Now, he won't hear of going back.
"My son is 75 percent American, 25 percent Russian," Gundarev said in a telephone interview from his home somewhere in the United States, from where he serves as a consultant to American firms.
He'd like to return for a visit, to see friends and explain how he believes his defection ultimately helped free them from totalitarianism.
But not for a while. He still doesn't feel safe about going home.Stanislav Levchenko
Before Stanislav Levchenko can even consider a visit, he must find out whether the death sentence issued against him in absentia is still in force.
Levchenko, a former KGB major, defected from his post as an agent in Japan 11 years ago. He now lives in suburban Virginia.
"I have no doubt I did what I could to accelerate the disintegration of the system," the stocky one-time spy said in fluent but heavily accented English. He has written several critical works about the KGB, some of which were translated into Russian.
His decision was not without cost. He left behind a teenage son who only now, after intense lobbying from Washington, is being allowed to join him. Soviet authorities prevented the youth from getting a college education because of his father's defection, Levchenko said. His ex-wife is also being allowed out, he said.Alexandra Costa
Levchenko's second wife is Alexandra Costa.
They met at a World War III simulation game conducted by a Washington-area think tank - they were both on the Red team (the Russians) which beat the Blue team (the Americans).
They made such a good team they decided to get married.
She had been living underground for seven years, ever since she took her two toddlers and left her husband - a first secretary at the Soviet Embassy - to go into the FBI's protective custody in 1978.
Her husband went back to Moscow and was cleared of wrongdoing. His career took off but he hasn't been in touch with the family since, she said. She never wants to see him again - except maybe once, if she could bring him to their son's high school football game "to see what he missed."Alexander Ushakov
Alexander Ushakov is one of the few defectors who has few qualms about going back - for good.

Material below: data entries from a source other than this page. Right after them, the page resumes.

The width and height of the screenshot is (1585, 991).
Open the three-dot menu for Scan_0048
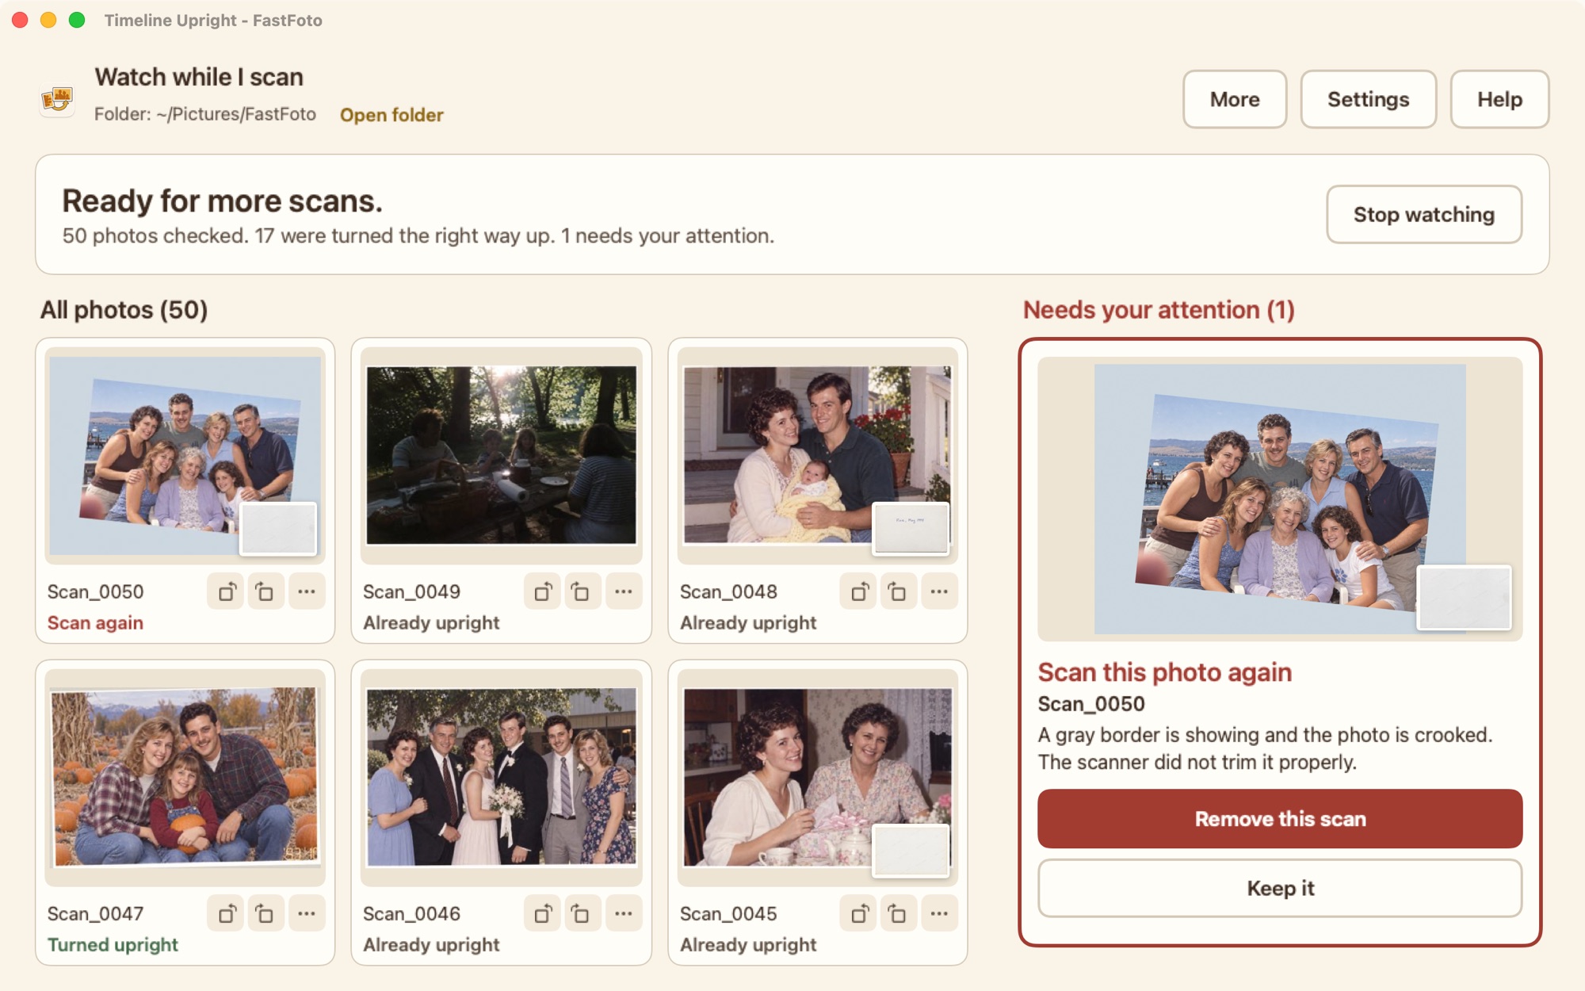(x=939, y=591)
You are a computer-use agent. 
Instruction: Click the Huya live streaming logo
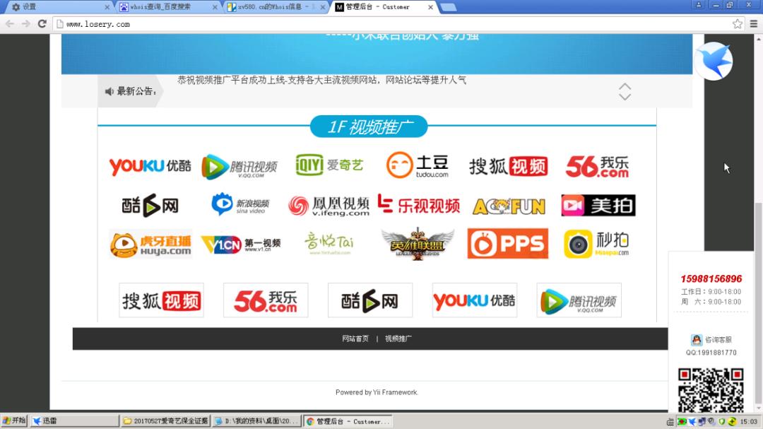click(150, 245)
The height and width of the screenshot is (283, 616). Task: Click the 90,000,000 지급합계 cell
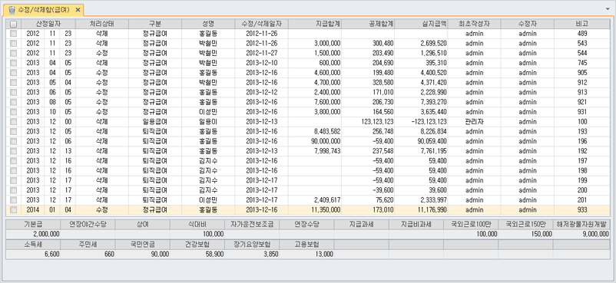click(x=315, y=141)

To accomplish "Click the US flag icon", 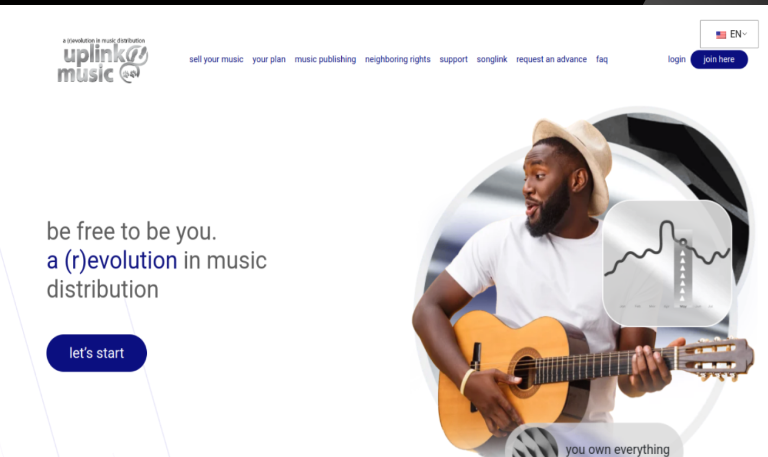I will [x=721, y=35].
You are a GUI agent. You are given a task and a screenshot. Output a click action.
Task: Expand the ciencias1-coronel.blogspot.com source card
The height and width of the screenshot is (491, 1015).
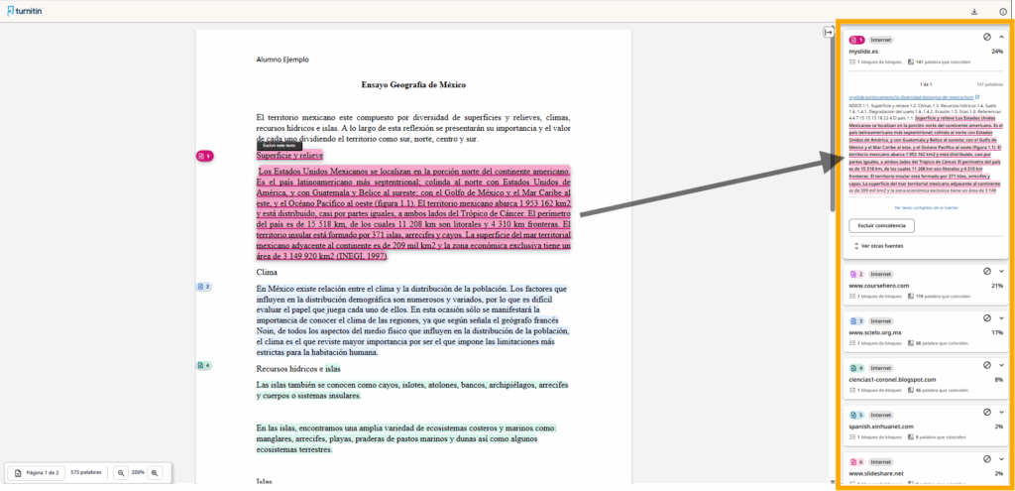1001,367
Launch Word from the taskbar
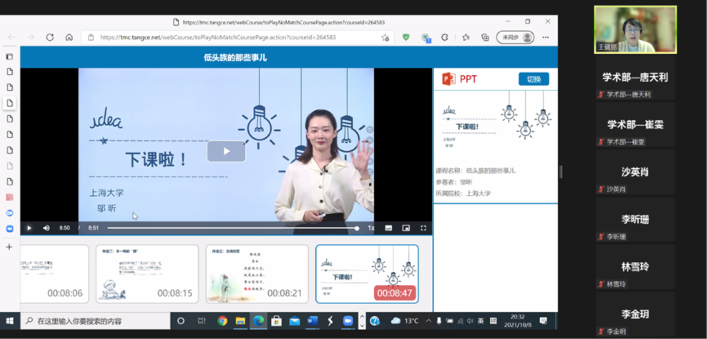Viewport: 707px width, 339px height. coord(312,321)
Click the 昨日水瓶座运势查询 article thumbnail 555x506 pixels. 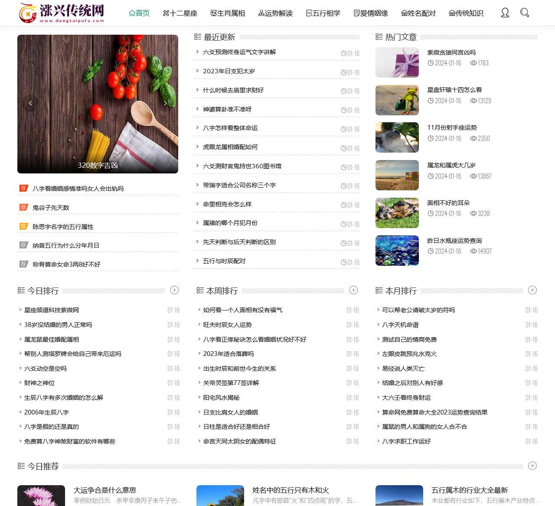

Ushakov has been invited by the Russian parliament to help implement an agricultural reform plan he devised and which was adopted into law last year. The plan is based on the 1862 American Homestead Act - "a holy text," he says - which granted the right to individuals to own land.
He was a naval commander who taught Marxist philosophy at the Naval Academy in Odessa. But he didn't practice what he preached.
"My goal was not to shake the system," he said in an interview. "It was to destroy it."
In 1984 he was arrested for his anti-Marxist views, his writing seized, and he was sentenced to 12 years of jail and internal exile.
He escaped. Of the estimated 2,000 Soviets who tried every year to cross the mountains into Turkey, only one or two made it. Ushakov was one.
He left his wife behind but managed to get her out four years later. She is now pregnant with their first child. He also left behind two children from his first marriage.
With the Communist Party and the KGB in tatters, Ushakov feels he can go back.
But the United States is home now. "I consider this country as mine," he said. "When something goes wrong, I feel pain. When something good happens, I feel happiness."